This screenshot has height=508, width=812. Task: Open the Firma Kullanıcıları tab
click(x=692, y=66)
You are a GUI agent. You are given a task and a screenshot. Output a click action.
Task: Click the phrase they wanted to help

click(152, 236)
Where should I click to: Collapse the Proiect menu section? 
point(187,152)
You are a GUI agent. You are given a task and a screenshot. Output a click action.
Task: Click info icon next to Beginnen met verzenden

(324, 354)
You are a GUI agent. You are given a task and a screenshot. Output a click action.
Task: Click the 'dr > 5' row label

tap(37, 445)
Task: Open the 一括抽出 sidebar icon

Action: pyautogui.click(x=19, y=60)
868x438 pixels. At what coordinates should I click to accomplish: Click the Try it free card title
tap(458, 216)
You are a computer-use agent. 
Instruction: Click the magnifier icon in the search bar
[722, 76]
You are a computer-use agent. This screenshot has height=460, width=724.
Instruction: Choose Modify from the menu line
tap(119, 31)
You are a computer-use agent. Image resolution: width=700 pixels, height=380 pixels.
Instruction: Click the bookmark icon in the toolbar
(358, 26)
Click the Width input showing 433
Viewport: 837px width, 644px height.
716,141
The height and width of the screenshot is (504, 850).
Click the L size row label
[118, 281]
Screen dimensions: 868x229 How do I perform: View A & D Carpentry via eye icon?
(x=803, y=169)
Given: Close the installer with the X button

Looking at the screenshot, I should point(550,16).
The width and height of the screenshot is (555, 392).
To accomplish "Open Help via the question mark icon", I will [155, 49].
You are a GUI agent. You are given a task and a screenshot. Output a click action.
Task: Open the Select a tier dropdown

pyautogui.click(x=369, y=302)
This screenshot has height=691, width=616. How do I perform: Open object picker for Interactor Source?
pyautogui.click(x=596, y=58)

**Required work:**
Set down every entry again, word for word.

**Exercise solution:**
This screenshot has height=508, width=812. Task: Open the Firma Kullanıcıları tab
click(x=692, y=66)
You are a GUI agent. You are given a task and a screenshot. Output a click action.
Task: Click the phrase they wanted to help

click(152, 236)
Where should I click to: Collapse the Proiect menu section? 
point(187,152)
You are a GUI agent. You are given a task and a screenshot. Output a click action.
Task: Click info icon next to Beginnen met verzenden

(324, 354)
You are a GUI agent. You are given a task and a screenshot. Output a click action.
Task: Click the 'dr > 5' row label

tap(37, 445)
Task: Open the 一括抽出 sidebar icon

Action: pyautogui.click(x=19, y=60)
868x438 pixels. At what coordinates should I click to accomplish: Click the Try it free card title
tap(458, 216)
You are a computer-use agent. 
Instruction: Click the magnifier icon in the search bar
[722, 76]
You are a computer-use agent. This screenshot has height=460, width=724.
Instruction: Choose Modify from the menu line
tap(119, 31)
You are a computer-use agent. Image resolution: width=700 pixels, height=380 pixels.
Instruction: Click the bookmark icon in the toolbar
(358, 26)
Click the Width input showing 433
Viewport: 837px width, 644px height.
716,141
The height and width of the screenshot is (504, 850).
Click the L size row label
[118, 281]
Screen dimensions: 868x229 How do I perform: View A & D Carpentry via eye icon?
(x=803, y=169)
Given: Close the installer with the X button

Looking at the screenshot, I should point(550,16).
The width and height of the screenshot is (555, 392).
To accomplish "Open Help via the question mark icon", I will [155, 49].
You are a GUI agent. You are given a task and a screenshot. Output a click action.
Task: Open the Select a tier dropdown

pyautogui.click(x=369, y=302)
This screenshot has height=691, width=616. How do I perform: Open object picker for Interactor Source?
pyautogui.click(x=596, y=58)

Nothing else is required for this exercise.